RÉFLEXIONS pour Lc 12:25
Dans le Sermon sur la montagne, le Sauveur parle assez longuement de ce que la traduction russe appelle habituellement le « souci ». Le mot grec correspondant ne désigne pas simplement une préoccupation comme quelque chose à quoi il faut penser dans la vie, mais quelque chose qui pèse sur l’homme et empoisonne toute son existence.
Il ne s’agit plus simplement de quelque chose à quoi il faut réfléchir et dont il faudra s’occuper en son temps, mais bien d’un problème lourd, qui recouvre tout, qu’on ne résout pas si facilement, et qu’on ne résoudra peut-être pas du tout, mais qui, tant qu’il reste irrésolu, empêche l’homme de vivre et ramène sans cesse son attention sur lui.
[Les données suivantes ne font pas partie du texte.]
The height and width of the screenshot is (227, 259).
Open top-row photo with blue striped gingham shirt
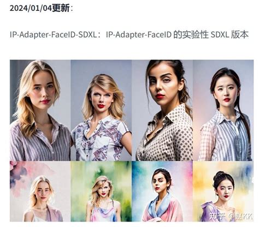point(223,110)
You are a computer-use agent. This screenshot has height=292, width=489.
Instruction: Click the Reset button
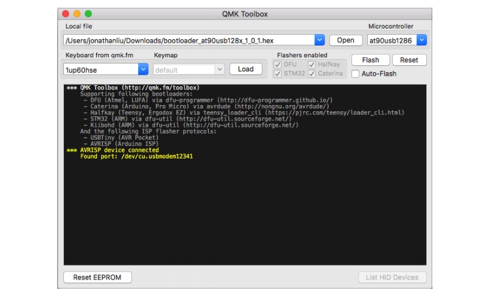pos(409,60)

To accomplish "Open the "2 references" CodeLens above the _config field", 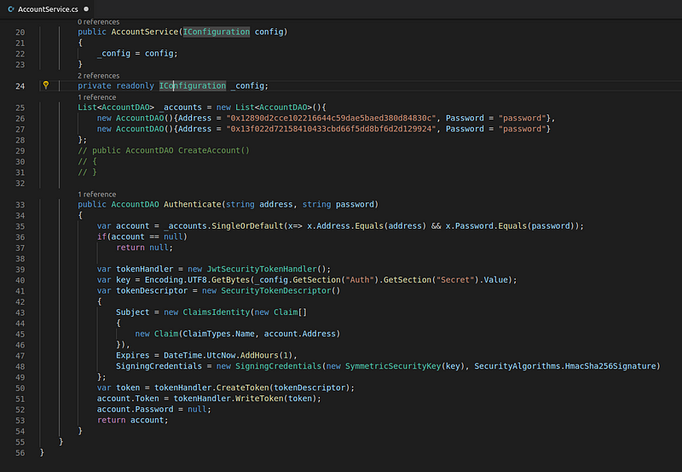I will (x=98, y=76).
Il en résulte que toutes les pensées de l’homme tournent autour de ce problème irrésolu, et peut-être insoluble, tandis que la vie passe à côté. Cela arrive souvent parce que l’homme ne distingue pas ce qui dépend de lui de ce sur quoi il n’a aucun pouvoir. Il est clair que l’homme ne pourra rien ajouter à sa taille, quoi qu’il veuille et quelque temps qu’il consacre à ce « problème ».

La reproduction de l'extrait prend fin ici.